When a turnover set the Eagles’ offense up just past midfield with less than two minutes to play in the first half when trailing by three Sunday in London against Jacksonville, it was important to get into field goal range.
On third-and-11 from the Jacksonville 46-yard line, that seemed unlikely. That is, until, Wentz stepped up in the pocket, scrambled past rushers, and fearlessly powered head-first past the first-down marker for a gain of 13 yards.
One play later, Wentz rolled to his right on play action, pulled up to throw off a rusher, gathered himself, and fired down the left side to tight end Dallas Goedert more than 30 yards down the field. Goedert broke a tackle and got into the end zone to give the Eagles a 10-6 at the break.
There were concerns that the quarterback returning from an ACL and LCL tear would not be able to move around or play the same way he did last year when he was considered an MVP candidate. Wentz has answered those questions emphatically. In his first six games of 2018, Wentz may be playing even better than last season.
“Carson is a stud. He's one of the best players in the league. His play kind of speaks for himself,” tight end Zach Ertz said. “The guy is as mentally strong as they come. He's never going to show that he's down. He's always looking forward to the next play.”
Wentz’s passer rating from Sunday in London was 119.6. It marked the fourth-straight game in which Wentz finished with a passer rating of at least 115. He is the first quarterback in Eagles history to accomplish that.
Wentz has thrown at least one touchdown pass with no more than one interception in 21 straight games dating back to 2016. That is tied with Matt Ryan from 2015-17 for the longest streak in NFL history. He hasn’t had a multi-interception game in his last 23 starts.
Wentz has registered at least 275 passing yards and two touchdowns in five straight games, which is tied with Donovan McNabb for the longest streak in Eagles history. Finally, Wentz is the first Eagles quarterback to complete 70 percent of his passes in three straight games since Randall Cunningham in 1992.
His numbers are impressive. They’re even more impressive considering his first six games this year coming off a knee injury compare favorably to the first six games of his MVP-caliber 2017 campaign.

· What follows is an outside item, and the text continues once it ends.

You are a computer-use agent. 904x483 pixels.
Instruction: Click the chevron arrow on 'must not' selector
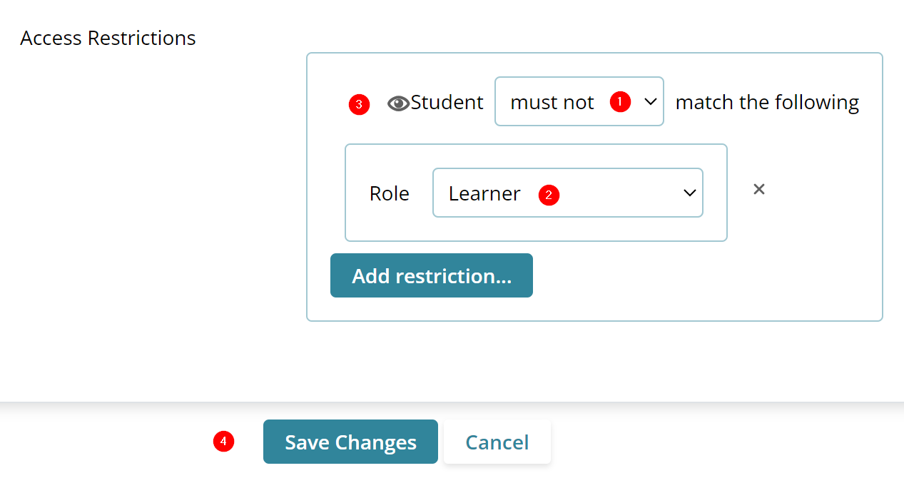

“I thought he was a very good quarterback last year. I think he's a very good quarterback this year,” said Carolina Panthers head coach Ron Rivera before Week 7. “I don't think he's changed his style. He's still an aggressive football player. You still see him tuck and run when he has to. He doesn't go down easy. He fights for everything. I think he's going to be one of the really good ones coming up in this league.”
In 2018, Wentz has a completion rate of 70.7 percent compared to 60.9 percent in his first six starts last year. He has thrown for 1,788 yards compared to last year’s 1,584 and has as many touchdowns with 13. His passer rating was 99.6 last year after six games. It's 109.6 this season.
Wentz has thrown just two interceptions so far and had three in six games last season. He is one of just three quarterbacks in the NFL (Andrew Luck, Deshaun Watson) with 10 or more touchdowns and no interceptions in the red zone. He is fourth in the league in interception percentage (0.9 percent) behind Matt Ryan, Aaron Rodgers, and Drew Brees.
And Wentz has shown he’s not afraid to run the ball either. In the Eagles’ 24-18 win over the Jaguars on Sunday, he scrambled three times for 28 yards including two for big first downs. Wentz was 21-of-30 for 286 yards and three touchdowns as he recovered well from a first-quarter interception and a lost fumble.
“I thought he played extremely well,” head coach Doug Pederson said Sunday. “Led the team, played well, played tough. Made some tough scrambles for some first downs. Hung in there. ... I thought he played aggressive. He played hard. He played tough. Really kept us in the game.”
The most telling moment of Wentz’s 2018 season came on the Eagles’ second play of the third quarter.
Wentz dropped back on a play-action pass just in front of the Eagles’ end zone when All-Pro defensive end Calais Campbell came lumbering toward him with a sack and a turnover on his mind. Wentz stood firm, ducked as Campbell flew over him, and jumped right back up to deliver a pass.
Campbell stood up and looked Wentz directly in the eye. He then put his hands on his hips and tilted his head in astonishment which made Wentz laugh. He walked away still shaking his head.
Campbell couldn’t believe what he just saw. And sometimes, neither can we.